- Assignment A -
In the Octave mailing-list exchange, what do Octave and Matlab print when a value is assigned without a semicolon?
- Assignment B -
Please retype the Octave mailing-list exchange from "On 12-Mar-2008, Olaf" to "of a vector..".
- Assignment C -
Extend the Octave mailing-list exchange, picking up right after its last line.

On 12-Mar-2008, Olaf Till wrote:

| On Wed, Mar 12, 2008 at 07:27:50AM +0100, Thomas Weber wrote:
| > On 11/03/08 02:54 -0700, sururi wrote:
| > > 
| > > I'm wondering if there is a practical way of applying a comparison 
operator
| > > to each component of a vector..
| > 
| > Use indices:
| > 
| > x = [0.5, 1, 2]
| > lower = (x < 2)
| > x(lower) = 4*x(lower)
| > 
| > In case someone else reads this: the last line above prints out all
| > (three) elements of 'x'. I expected only the two matching elements of x.
| > Is my expectation wrong?
| Octave and matlab print out the contents of the whole variable to
| which is assigned (without ;), even if you assign only to some
| components. mmh --- this seams really not intuitive since in octave
| the assignment itself has a value, which comprises only the assigned
| components; if you type
| 
| a = x(lower) = 4*x(lower)

- Dataset excerpts -
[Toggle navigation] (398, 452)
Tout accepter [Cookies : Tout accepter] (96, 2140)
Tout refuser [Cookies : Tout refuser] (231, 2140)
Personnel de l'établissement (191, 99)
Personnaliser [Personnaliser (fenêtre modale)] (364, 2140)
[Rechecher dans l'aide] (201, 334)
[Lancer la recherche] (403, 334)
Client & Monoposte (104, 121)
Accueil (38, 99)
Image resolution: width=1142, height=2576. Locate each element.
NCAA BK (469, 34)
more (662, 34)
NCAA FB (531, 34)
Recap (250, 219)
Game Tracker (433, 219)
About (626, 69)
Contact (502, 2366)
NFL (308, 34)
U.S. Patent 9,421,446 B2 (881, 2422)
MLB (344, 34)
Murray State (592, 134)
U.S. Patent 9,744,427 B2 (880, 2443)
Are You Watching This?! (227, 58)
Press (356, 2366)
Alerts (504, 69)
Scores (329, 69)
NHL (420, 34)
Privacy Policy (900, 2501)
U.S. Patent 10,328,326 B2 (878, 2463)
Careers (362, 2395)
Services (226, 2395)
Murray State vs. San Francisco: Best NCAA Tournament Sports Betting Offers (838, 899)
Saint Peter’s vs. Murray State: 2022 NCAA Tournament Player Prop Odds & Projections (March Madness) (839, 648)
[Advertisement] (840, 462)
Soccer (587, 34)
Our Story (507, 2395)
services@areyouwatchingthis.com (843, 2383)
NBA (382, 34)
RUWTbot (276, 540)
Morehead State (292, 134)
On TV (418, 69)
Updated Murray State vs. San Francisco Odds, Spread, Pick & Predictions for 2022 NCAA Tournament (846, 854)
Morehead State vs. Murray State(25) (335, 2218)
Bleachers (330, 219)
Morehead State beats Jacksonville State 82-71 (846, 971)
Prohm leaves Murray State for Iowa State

- Task answer A -
They print the contents of the whole variable that is assigned to, even if only some of its components are assigned.

- Task answer B -
On 12-Mar-2008, Olaf Till wrote:

| On Wed, Mar 12, 2008 at 07:27:50AM +0100, Thomas Weber wrote:
| > On 11/03/08 02:54 -0700, sururi wrote:
| > > 
| > > I'm wondering if there is a practical way of applying a comparison 
operator
| > > to each component of a vector..

- Task answer C -
| 
| only the assigned components will be displayed.

In this case, the variable A contains only the subset of elements, so
only those are displayed.

In Matlab, assigment is not an expression, so this "problem" doesn't
appear.  OTOH, you can't use assignment as an expression either.

Also, wouldn't it be equally confusing if an indexed assignment
expression printed the subset of elements?  Or worse, if Octave
printed the subset of elements but Matlab printed the whole array (I'm
pretty sure we would hear some complaints about that...)?